En 2016, nous nous avions vécu les mêmes ou presque scénarios comme on pourrait le dire bis repetita. Nous voilà repartis dans le déni et la division en 2021. Je l’ai dit et redit depuis plusieurs années, la première valeur qui nous rassemble et qui devrait encore nous rassembler, c’est l’unité dans les objectifs. Que voulons-nous : le départ de SASSOU. Comment ?

Partant de ce postulat, toutes les considérations éthnico-régionalisme doivent être bannis et ne doivent prévaloir que la stratégie efficiente pour faire partir SASSOU. DZON est candidat, KOLELAS est candidat sans vouloir méconnaître les autres candidats qui se sont prononcés, nous savons qu’avec le glissement de certains opposant comme TSATY MABIALA, qui propose un prolongement du mandat présidentiel en vue de préparer sereinement les futures élections. C’est un piège et un coup monté par les officines obscures qui travaillent en connivence avec les lobbys français et le PCT. MUNARI qui a monté, une plateforme à Paris pour redynamiser le combat bat de l’aile par l’incapacité des membres certains de la diaspora qui sont toujours dans le rejet systématique ont boycotté.

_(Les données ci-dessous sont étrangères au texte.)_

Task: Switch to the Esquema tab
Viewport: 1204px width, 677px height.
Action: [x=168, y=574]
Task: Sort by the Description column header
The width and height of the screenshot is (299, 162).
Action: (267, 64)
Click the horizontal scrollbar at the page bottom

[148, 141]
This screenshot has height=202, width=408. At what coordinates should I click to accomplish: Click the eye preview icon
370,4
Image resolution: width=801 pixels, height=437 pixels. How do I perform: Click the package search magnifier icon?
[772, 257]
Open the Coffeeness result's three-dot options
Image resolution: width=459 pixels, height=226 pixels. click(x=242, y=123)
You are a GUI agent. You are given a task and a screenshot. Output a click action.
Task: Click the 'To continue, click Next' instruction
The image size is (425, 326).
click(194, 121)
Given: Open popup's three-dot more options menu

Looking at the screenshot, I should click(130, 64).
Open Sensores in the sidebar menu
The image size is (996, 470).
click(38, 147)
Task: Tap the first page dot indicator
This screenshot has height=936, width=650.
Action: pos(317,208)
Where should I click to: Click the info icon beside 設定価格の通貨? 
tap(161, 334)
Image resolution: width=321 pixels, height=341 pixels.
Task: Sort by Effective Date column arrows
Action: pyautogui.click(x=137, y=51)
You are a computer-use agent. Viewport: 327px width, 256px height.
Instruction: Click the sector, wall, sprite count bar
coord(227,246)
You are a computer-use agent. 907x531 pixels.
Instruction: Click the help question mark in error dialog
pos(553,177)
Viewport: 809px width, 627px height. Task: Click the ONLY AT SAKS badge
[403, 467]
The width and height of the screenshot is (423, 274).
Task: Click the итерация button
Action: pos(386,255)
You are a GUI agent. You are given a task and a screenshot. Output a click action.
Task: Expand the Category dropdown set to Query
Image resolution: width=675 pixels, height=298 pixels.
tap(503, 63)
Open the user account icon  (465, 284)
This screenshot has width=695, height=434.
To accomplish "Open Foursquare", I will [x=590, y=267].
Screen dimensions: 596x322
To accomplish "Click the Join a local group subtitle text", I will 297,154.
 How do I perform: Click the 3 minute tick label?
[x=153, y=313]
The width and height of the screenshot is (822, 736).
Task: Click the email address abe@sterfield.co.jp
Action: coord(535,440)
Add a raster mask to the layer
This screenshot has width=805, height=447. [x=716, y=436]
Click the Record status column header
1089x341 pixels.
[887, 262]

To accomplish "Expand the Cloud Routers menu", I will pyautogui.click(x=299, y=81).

On reste toujours scotchés à des considérations subjectives pour déduire de l’infiltration des uns et des autres.

Aujourd’hui MUNARI, vogue dans une sorte d’opposition solitaire en vue de faire évoluer le combat et éventuellement rendre plus efficiente l’alternance. Son apport reste essentiel et très importante dans la stratégie globale celui de battre SASSOU ensemble.

Dans ce nouveau postulat, vue que la position du nouveau patron du FROCAD, Clément MIERASSA n’est pas éloigné de celui de Mme MUNARI à savoir « toutes les conditions sont ainsi réunies pour une élection non-crédible, non transparente, non apaisée. Dans ces conditions, la question fondamentale qui se pose est de demander s’il est raisonnable et responsable pour la Fédération de l’opposition congolaise de participer à l’élection présidentielle ? >

La question essentielle que tout le monde se pose est celle de savoir quelle stratégie adoptée pour contrer les manœuvres du pouvoir ? La chaise vide ou le soutien d’un candidat déclaré. Or, il se trouve que nous avions manifestement selon le paysage politique actuel, deux candidatures celui de DZON et KOLELAS qui nous restent. Que faut-il faire ? les Boycotter ou les amener à construire une stratégie d’ensemble ? Voilà l’essentiel pour moi pour cette élection de 2021.

Tant que nous ne penserons pas congolais, nous ne produirons que des stratégies qui vont dans le mur. 

Toutes les stratégies sont à prendre en considération pour construite une stratégie d’ensemble pour le Congo. Ce que le jeune NGOMBET a fait en est une pour la conscientisation des jeunes. Je le redis ANDREA est un talent que nous devrions foisonner, préparer pour une bataille juste et noble. L’environnement actuel n’est pas propice pour se lancer dans une stratégie solitaire. Je le répète ici pour la énième fois, personne ne peut battre le système SASSOU avec des stratégies en solo. Il n’y a que deux manières. Soit l’on se mobilise tous derrière un candidat unique de l’opposition qui soit capable de rassembler et de mobiliser ou soit on met en place un rapport de forces pour peser sur les menaces du pouvoir en place. Le reste n’est que de l’agitation politique, une perte de temps.

Certains responsables politiques congolais constituent des véritables lumières sur notre chemin de croix et d’autres y sont pour transformer notre lutte en une obscurité grandissante qui rend notre avancée vers l’alternance difficile. De la même façon, il y aura ceux qui feront tout pour nous, même les choses les plus inimaginables, et d’autres qui ne remueraient même pas un doigt pour notre salut commun. Chacun de nous se lie différemment aux hommes politiques, en fonction du contexte, de l’appât du gain facile, d’ascenseur social. Par conséquent, notre combat n’est pas enrichi de la même soif de liberté même si nous prétendant vouloir tous la même chose. Mais au moins faisons le pour l’avenir de cette jeunesse.